[WHAT YOU SHOULD DO]: Copy the whole listing below exactly, with nothing left out.

┌────────

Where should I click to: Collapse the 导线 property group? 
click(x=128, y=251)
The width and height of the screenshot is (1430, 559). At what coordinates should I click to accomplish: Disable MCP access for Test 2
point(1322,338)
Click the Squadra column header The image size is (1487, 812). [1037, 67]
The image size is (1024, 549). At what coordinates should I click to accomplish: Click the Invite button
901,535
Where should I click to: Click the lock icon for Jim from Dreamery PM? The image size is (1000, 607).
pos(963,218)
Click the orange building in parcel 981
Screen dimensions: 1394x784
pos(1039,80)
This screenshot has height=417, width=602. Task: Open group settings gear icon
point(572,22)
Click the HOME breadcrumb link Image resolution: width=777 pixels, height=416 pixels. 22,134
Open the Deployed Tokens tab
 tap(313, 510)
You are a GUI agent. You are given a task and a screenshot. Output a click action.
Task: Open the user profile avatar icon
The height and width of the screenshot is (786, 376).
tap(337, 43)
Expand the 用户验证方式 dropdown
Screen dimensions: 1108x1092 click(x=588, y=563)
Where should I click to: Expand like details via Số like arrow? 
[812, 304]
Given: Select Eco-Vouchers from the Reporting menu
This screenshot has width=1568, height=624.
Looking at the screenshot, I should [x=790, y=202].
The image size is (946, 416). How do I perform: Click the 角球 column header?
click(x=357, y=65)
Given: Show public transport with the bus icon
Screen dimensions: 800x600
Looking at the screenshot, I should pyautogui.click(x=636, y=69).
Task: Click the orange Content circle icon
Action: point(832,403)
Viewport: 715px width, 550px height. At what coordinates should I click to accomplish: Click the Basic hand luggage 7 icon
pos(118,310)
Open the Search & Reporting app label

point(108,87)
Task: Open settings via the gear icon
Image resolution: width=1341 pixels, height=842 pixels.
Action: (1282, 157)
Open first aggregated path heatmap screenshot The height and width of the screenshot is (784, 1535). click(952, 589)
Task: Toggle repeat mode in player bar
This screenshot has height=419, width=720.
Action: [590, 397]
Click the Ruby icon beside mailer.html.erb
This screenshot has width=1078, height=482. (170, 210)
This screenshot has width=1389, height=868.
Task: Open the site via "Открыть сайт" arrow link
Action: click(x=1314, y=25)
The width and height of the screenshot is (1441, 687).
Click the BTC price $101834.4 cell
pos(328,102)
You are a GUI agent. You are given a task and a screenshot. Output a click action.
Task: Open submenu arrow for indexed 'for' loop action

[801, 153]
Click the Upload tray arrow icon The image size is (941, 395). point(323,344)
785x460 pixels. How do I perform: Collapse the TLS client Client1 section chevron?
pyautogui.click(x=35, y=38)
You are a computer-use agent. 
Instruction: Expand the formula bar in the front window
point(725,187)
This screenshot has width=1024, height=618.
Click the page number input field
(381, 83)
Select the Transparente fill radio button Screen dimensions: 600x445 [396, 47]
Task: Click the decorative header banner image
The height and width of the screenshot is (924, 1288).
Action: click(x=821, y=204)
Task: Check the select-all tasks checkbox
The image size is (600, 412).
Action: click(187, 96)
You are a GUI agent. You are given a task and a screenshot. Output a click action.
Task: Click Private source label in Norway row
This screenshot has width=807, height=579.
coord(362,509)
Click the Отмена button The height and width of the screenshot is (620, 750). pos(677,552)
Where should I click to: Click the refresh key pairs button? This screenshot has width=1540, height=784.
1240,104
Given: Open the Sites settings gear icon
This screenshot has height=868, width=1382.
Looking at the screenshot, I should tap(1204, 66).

└────────

[PROBLEM SOLUTION]:
Where should I click to: Collapse the 导线 property group? 
click(x=128, y=251)
The width and height of the screenshot is (1430, 559). At what coordinates should I click to accomplish: Disable MCP access for Test 2
point(1322,338)
Click the Squadra column header The image size is (1487, 812). [1037, 67]
The image size is (1024, 549). At what coordinates should I click to accomplish: Click the Invite button
901,535
Where should I click to: Click the lock icon for Jim from Dreamery PM? The image size is (1000, 607).
pos(963,218)
Click the orange building in parcel 981
Screen dimensions: 1394x784
pos(1039,80)
This screenshot has height=417, width=602. Task: Open group settings gear icon
point(572,22)
Click the HOME breadcrumb link Image resolution: width=777 pixels, height=416 pixels. 22,134
Open the Deployed Tokens tab
 tap(313, 510)
You are a GUI agent. You are given a task and a screenshot. Output a click action.
Task: Open the user profile avatar icon
The height and width of the screenshot is (786, 376).
tap(337, 43)
Expand the 用户验证方式 dropdown
Screen dimensions: 1108x1092 click(x=588, y=563)
Where should I click to: Expand like details via Số like arrow? 
[812, 304]
Given: Select Eco-Vouchers from the Reporting menu
This screenshot has width=1568, height=624.
Looking at the screenshot, I should [x=790, y=202].
The image size is (946, 416). How do I perform: Click the 角球 column header?
click(x=357, y=65)
Given: Show public transport with the bus icon
Screen dimensions: 800x600
Looking at the screenshot, I should pyautogui.click(x=636, y=69).
Task: Click the orange Content circle icon
Action: point(832,403)
Viewport: 715px width, 550px height. At what coordinates should I click to accomplish: Click the Basic hand luggage 7 icon
pos(118,310)
Open the Search & Reporting app label

point(108,87)
Task: Open settings via the gear icon
Image resolution: width=1341 pixels, height=842 pixels.
Action: (1282, 157)
Open first aggregated path heatmap screenshot The height and width of the screenshot is (784, 1535). click(952, 589)
Task: Toggle repeat mode in player bar
This screenshot has height=419, width=720.
Action: [590, 397]
Click the Ruby icon beside mailer.html.erb
This screenshot has width=1078, height=482. (170, 210)
This screenshot has width=1389, height=868.
Task: Open the site via "Открыть сайт" arrow link
Action: click(x=1314, y=25)
The width and height of the screenshot is (1441, 687).
Click the BTC price $101834.4 cell
pos(328,102)
You are a GUI agent. You are given a task and a screenshot. Output a click action.
Task: Open submenu arrow for indexed 'for' loop action

[801, 153]
Click the Upload tray arrow icon The image size is (941, 395). point(323,344)
785x460 pixels. How do I perform: Collapse the TLS client Client1 section chevron?
pyautogui.click(x=35, y=38)
You are a computer-use agent. 
Instruction: Expand the formula bar in the front window
point(725,187)
This screenshot has width=1024, height=618.
Click the page number input field
(381, 83)
Select the Transparente fill radio button Screen dimensions: 600x445 [396, 47]
Task: Click the decorative header banner image
The height and width of the screenshot is (924, 1288).
Action: click(x=821, y=204)
Task: Check the select-all tasks checkbox
The image size is (600, 412).
Action: click(187, 96)
You are a GUI agent. You are given a task and a screenshot. Output a click action.
Task: Click Private source label in Norway row
This screenshot has width=807, height=579.
coord(362,509)
Click the Отмена button The height and width of the screenshot is (620, 750). pos(677,552)
Where should I click to: Click the refresh key pairs button? This screenshot has width=1540, height=784.
1240,104
Given: Open the Sites settings gear icon
This screenshot has height=868, width=1382.
Looking at the screenshot, I should tap(1204, 66).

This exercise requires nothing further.